音楽には色々なジャンルや表現方法があり、「良い音」にも様々な種類があります。僕はこの「良い音」を見つけるために、沢山の音楽を聴き、色々なプレイヤーと演奏をしました。その度に新しい発見がありますが、これが良い音だとハッキリ答えられないのが事実です。それほど音楽を表現することは深いと考えています。
第1巻では沢山の音楽を聴くとよいと書きました。例えばユーフォニアム奏者であればイギリスのスティーブン・ミードの演奏を聞いたことがあることでしょう。またユーフォニアム奏者だけに限らず、ニューヨーク・フィルハーモニックのトロンボーン奏者のジョゼフ・アレッシや、ウイーン・フィルハーモニー管弦楽団のトランペット奏者だったハンス・ガンシュなどのその時代を代表するプレイヤーたちの演奏に感動し、心を動かされたり勇気が湧いたりした人たちも多いのではないかと思います。
彼らの音楽を聴きながら、彼らがどんな演奏をし、どんな音色を持っているのか、という興味を持つことが大切なことです。
彼らのような一流のプレイヤーをはじめ、プロで活躍している誰もが共通して練習しているのが、この第2巻にあるスケール(音階)やアルペジオ(分散和音)の練習だと思います。

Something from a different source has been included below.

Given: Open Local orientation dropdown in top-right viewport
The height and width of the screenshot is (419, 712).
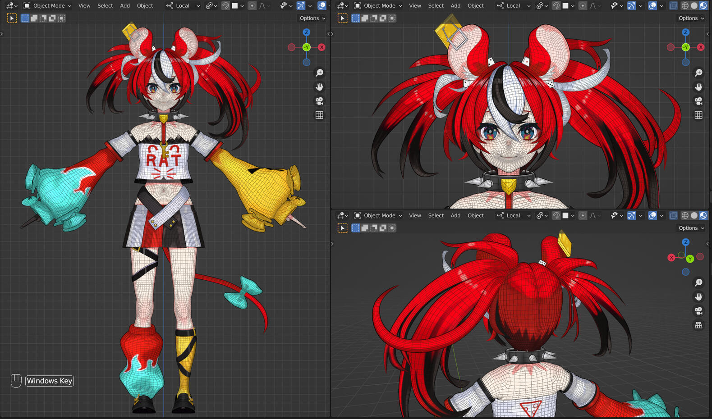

楽曲のほとんどはスケールとアルペジオからできています。色々な調のスケールやアルペジオを練習することによって楽器を操る自由度が変わってきます。
ピアノは平均律で音程が作られていますが、管楽器は純正律で音程を作ることができるため、ハーモニーを作る時、とても細かい音程まで調整することができます。
その細かい音程をチューナーで測ったりするのではなく、なるべく自分の耳で判断できるように心がけてください。チューナーを使う場合は音を鳴らしてそこから同じ音程を取れるように練習するのも良いでしょう。また、3 度・5 度といった具合に音程を取れるようにしたいものです。もちろん最初は周りの人から音程を示してもらったり教えてもらうことが必要だと思います。また自分の演奏を録音してチェックすることもできると思います。
楽器の練習は毎日の積み重ねですが、その中に演奏のコツが潜んでいます。ゴルフでも野球でも何かコツを見つけることによって、その練習方法や考え方が変わり、技術が伸びる方もいるでしょう。演奏のコツを見つけるためのヒントをまとめたものがこのエチュードであると考えています。